Par des conférences destinées aux parents
Le poids des missions confiées à la médecine scolaire étant immense et malheureusement sans proportion avec les moyens dont elle dispose, il est essentiel d'éveiller l'attention des parents au problème de l'anorexie. Celle-ci est particulièrement difficile à détecter car les pratiques alimentaires anormales sont discrètes (absence des repas en famille ou vomissements) voire masquées par la tendance qu'ont certaines anorexiques à cuisiner pour nourrir abondamment leur entourage. Par ailleurs, l'isolement des anorexiques et leur enfermement dans les pratiques sportives et les études font d'elles des adolescentes modèles aux yeux des parents inconscients de leur souffrance. Pourquoi penser que sa fille et plus encore son fils, est malade alors qu'il est un bon élève, actif et qu'il ne semble pas être entraîné par les phénomènes de groupe qui affectent les autres adolescents de son âge ? A l'inverse, il ne faut pas craindre le pire dès qu'une adolescente souhaite faire un régime ni employer le terme anorexie de manière triviale. Des conférences faites par des spécialistes sont particulièrement utiles pour permettre aux parents de détecter les symptômes et donc d'imposer un traitement médical à leurs enfants malgré les dénégations de ceux-ci concernant leur maladie.

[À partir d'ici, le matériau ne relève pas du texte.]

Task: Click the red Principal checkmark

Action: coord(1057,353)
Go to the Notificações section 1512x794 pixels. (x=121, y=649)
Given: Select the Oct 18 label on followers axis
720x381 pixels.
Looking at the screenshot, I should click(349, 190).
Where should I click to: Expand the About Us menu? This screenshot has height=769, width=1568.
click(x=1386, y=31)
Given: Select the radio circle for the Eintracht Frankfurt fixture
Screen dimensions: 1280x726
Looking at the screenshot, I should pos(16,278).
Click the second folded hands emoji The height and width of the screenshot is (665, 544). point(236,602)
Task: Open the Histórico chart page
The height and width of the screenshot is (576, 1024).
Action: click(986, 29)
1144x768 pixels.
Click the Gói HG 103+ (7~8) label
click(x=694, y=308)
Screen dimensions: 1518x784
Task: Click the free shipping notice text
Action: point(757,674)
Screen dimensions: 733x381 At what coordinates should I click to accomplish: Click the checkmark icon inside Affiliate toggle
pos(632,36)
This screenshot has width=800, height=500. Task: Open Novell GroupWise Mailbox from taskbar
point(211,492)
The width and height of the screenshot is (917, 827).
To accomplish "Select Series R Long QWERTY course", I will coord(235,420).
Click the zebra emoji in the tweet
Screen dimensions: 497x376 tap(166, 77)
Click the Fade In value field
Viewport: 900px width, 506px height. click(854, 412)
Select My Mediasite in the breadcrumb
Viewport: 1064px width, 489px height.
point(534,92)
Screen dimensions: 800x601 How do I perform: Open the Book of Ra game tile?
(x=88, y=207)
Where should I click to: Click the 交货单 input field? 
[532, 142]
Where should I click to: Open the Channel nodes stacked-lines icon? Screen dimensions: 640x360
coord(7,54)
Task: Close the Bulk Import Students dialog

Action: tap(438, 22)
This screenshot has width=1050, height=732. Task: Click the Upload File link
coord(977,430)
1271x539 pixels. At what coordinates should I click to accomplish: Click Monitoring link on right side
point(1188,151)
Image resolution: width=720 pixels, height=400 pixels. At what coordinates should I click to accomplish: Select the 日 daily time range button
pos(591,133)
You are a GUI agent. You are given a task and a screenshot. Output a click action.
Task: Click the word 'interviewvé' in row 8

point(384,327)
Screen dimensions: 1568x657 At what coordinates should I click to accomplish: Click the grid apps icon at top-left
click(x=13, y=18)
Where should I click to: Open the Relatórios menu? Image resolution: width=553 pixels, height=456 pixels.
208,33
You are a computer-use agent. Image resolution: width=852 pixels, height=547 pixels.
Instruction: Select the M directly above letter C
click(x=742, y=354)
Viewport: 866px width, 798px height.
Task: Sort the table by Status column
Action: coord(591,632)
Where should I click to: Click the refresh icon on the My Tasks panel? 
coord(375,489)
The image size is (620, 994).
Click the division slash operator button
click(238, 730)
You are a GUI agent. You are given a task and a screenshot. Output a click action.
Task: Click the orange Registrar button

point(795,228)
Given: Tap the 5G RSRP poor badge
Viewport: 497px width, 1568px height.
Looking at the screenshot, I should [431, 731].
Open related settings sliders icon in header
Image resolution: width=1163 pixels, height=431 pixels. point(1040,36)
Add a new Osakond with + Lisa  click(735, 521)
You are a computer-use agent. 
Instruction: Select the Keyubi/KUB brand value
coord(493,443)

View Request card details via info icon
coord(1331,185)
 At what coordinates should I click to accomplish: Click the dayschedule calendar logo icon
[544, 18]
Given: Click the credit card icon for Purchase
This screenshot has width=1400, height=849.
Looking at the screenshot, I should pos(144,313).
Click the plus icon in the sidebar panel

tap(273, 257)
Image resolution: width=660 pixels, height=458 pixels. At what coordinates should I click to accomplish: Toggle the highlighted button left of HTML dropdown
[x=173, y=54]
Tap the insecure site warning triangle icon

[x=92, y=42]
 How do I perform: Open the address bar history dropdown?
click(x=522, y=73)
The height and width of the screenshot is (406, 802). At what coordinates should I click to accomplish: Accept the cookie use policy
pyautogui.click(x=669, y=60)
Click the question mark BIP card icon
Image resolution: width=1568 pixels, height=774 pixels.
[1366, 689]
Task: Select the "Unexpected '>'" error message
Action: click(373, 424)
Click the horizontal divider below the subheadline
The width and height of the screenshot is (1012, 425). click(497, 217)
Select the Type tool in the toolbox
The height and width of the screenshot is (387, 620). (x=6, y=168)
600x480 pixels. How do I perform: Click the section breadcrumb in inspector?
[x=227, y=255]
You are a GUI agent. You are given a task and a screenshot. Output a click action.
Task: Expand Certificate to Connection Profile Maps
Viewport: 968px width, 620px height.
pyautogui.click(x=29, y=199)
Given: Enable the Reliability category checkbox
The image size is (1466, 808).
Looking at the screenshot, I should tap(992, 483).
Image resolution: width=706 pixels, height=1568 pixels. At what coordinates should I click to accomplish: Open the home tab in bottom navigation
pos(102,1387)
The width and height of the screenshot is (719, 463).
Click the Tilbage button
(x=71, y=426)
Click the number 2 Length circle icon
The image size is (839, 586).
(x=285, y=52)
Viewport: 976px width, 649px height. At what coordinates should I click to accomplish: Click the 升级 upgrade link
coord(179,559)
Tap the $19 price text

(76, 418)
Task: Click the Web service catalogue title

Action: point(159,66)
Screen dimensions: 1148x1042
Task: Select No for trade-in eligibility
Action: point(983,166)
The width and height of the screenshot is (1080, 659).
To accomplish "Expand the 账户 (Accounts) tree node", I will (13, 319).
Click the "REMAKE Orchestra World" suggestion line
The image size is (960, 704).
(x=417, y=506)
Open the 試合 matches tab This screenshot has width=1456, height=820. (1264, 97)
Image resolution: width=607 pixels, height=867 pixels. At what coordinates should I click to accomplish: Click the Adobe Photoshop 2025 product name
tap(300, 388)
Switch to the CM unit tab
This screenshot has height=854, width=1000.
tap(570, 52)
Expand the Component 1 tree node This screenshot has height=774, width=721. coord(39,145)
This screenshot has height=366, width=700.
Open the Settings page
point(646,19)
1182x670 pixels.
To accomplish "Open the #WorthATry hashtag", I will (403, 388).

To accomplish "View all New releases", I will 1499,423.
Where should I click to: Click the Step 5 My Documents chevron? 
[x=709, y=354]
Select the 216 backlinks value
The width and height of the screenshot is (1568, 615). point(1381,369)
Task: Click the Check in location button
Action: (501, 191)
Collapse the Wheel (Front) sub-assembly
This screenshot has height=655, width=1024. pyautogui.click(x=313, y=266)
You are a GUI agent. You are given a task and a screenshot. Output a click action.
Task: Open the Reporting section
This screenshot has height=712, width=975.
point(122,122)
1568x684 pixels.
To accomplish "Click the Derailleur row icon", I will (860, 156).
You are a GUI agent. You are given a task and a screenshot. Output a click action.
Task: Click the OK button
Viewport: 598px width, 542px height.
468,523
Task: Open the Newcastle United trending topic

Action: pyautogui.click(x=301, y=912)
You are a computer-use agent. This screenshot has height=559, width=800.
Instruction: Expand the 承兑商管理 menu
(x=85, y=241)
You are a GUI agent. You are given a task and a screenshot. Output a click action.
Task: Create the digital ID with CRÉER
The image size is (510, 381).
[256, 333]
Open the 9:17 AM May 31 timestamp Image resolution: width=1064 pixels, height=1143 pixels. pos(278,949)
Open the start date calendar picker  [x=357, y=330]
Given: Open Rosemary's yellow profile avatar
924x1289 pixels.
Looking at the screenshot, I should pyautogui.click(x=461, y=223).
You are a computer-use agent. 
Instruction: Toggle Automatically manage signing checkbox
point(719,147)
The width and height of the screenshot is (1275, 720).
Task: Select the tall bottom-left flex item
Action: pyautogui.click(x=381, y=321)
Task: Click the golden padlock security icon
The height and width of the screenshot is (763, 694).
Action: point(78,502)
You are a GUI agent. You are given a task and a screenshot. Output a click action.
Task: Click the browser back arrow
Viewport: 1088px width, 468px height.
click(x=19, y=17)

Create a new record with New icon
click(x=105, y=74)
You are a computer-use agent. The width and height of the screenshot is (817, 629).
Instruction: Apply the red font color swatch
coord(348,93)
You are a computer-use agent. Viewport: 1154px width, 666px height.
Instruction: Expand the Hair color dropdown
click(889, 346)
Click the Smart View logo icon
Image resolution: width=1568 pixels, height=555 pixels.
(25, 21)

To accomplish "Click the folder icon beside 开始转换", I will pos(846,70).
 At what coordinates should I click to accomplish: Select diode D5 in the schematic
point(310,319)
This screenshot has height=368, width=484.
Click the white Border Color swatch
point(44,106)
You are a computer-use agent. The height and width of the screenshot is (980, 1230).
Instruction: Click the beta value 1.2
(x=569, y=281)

b) Par la formation du corps médical
Généralistes et psychiatres
Un diagnostic précoce est le gage d'une meilleure efficacité du traitement. Pour cette raison, tous les spécialistes auditionnés par votre rapporteure se sont émus de l'absence de formation des médecins généralistes pour détecter les signes de l'anorexie chez les patients et les adresser aux structures adaptées. Il en est de même au sein de la psychiatrie où la maladie reste mal connue et donc mal traitée par ceux qui n'y consacrent pas leur pratique. Ici encore une formation initiale et continue est souhaitable.
La constitution de réseaux pluridisciplinaires
La prise en charge des anorexiques ne peut pas reposer exclusivement sur quelques équipes spécialisées en psychiatrie. Tout un réseau allant du généraliste et du réanimateur au kinésithérapeute doit travailler avec le psychiatre pour permettre la guérison du malade. Un premier réseau doit être constitué au sein de l'hôpital et, après la sortie du malade, un second doit pouvoir se former autour de son lieu de vie. Une meilleure interaction des spécialités est gage d'une meilleure efficacité des traitements.
L'expérience de la Maison de Solenn au sein de l'AP-HP et du Centre Abadie en Aquitaine doit être généralisée. A terme, chaque région devrait pouvoir disposer d'un tel centre de référence combinant traitement de longue durée et hôpital de jour. La capacité de traitement sera accrue d'autant et le manque de soins dès lors un peu réduit. Ces centres constitueront également une source de connaissance pour les praticiens locaux et autant de lieux où les traitements pourront s'élaborer et se perfectionner en interaction entre les centres.